People's Redemption Council (PRC) junta leader Samuel K. Doe informed imprisoned members of the Progressive Alliance of Liberia (PAL) on April 12, 1980 that the government of President William R. Tolbert dug graves to bury them, former chief justice Chea Cheapoo said.

Counselor Cheapoo said Master Sergeant Doe told him, Oscar Quiah, George Boley and veteran politician Gabriel Baccus Matthews shortly following their release from the Post Stockade that he and other soldiers had dug graves for the politicians at the Camp Schiefflin Military Barracks on the Monrovia-Robertsfield Highway.

He said the coup leader told them that the government was planning to prosecute them and an obvious guilty verdict would have been rendered leading to their eventual execution.

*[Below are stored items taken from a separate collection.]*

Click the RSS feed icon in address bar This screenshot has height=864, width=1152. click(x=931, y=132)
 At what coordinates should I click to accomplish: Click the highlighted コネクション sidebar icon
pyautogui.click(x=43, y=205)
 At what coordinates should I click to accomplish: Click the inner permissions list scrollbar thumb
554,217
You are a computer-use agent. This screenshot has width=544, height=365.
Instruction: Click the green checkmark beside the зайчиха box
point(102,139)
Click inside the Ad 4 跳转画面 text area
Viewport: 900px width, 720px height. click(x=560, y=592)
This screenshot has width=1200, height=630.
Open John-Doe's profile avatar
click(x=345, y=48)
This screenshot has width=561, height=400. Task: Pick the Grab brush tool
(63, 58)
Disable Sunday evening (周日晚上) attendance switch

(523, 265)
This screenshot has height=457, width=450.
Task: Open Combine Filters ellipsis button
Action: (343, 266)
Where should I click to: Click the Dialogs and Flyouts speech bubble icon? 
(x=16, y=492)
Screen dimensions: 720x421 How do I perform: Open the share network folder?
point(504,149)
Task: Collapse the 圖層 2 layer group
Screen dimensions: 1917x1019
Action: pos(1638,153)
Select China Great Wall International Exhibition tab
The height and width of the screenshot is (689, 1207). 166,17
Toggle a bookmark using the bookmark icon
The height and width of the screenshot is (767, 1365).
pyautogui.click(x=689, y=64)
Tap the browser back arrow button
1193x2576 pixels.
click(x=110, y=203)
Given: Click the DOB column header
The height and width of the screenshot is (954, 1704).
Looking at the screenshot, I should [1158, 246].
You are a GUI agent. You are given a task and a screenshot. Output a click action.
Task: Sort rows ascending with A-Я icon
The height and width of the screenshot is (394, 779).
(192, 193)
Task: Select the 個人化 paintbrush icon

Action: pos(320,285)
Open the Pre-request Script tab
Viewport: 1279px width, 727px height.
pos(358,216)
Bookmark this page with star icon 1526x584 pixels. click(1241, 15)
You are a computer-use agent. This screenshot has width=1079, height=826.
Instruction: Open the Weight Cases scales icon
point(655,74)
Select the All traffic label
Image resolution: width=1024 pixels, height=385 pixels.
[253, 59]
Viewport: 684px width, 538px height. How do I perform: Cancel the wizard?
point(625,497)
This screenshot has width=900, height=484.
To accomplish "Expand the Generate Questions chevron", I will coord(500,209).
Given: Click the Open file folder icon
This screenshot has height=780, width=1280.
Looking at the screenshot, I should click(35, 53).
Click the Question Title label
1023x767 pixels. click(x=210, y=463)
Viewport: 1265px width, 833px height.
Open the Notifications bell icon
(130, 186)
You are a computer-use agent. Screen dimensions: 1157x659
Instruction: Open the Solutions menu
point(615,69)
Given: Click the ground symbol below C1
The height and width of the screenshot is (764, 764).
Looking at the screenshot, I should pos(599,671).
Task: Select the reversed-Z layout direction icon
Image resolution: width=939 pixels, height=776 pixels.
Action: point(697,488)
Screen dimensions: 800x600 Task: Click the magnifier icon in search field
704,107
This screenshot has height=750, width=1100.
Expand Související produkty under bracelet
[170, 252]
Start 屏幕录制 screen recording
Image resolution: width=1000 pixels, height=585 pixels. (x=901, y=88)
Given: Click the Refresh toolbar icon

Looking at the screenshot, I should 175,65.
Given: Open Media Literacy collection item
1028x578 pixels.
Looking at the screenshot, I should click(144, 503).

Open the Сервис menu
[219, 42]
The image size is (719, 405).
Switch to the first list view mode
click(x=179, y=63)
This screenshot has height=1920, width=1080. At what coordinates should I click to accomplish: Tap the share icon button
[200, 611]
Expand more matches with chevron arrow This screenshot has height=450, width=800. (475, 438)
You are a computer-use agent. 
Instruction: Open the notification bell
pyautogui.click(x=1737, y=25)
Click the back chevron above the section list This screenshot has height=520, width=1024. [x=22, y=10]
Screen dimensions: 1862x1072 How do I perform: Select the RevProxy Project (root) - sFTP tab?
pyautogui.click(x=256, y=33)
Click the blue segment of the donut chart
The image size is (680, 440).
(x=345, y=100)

Master Sergeant Doe, Cllr. Cheapoo explained, informed them that it was due to the Tolbert's administration decision to execute them that the April 12, 1980 military coup was staged.

"Doe informed us that they were not happy with the government's decision to execute us so they staged the coup to release us," he said.

Cheapoo was testifying Tuesday at the ongoing TRC Thematic and Institutional Public Inquiry Hearings at the Centennial Memorial Pavilion on Ashmun Street in Monrovia.
He dispelled rumors that the imprisoned PAL members had complicity in the planning and execution of the coup.

"We did not know anything about the planning of the coup. We only knew about a coup when the soldiers came to the Post Stockade to release us. We did not connive with the army. We could not connive with the same people that flogged us during our days in prison. We feared and hated them," Cheapoo who was released from detention to become the junta's first Minister of Justice said.

Under the theme: "Understanding the Conflict Through its Principal Events and Actors," the ongoing hearings will address the root causes of the conflict, including its military and political dimensions.

The hearings are focused on events between 1979 and 2003 and the national and external actors that helped to shape those events.

The TRC was agreed upon in the August 2003 peace agreement and created by the TRC Act of 2005.

The TRC was established to "promote national peace, security, unity and reconciliation," and at the same time make it possible to hold perpetrators accountable for gross human rights violations and violations of international humanitarian law that occurred in Liberia between January 1979 and October 2003.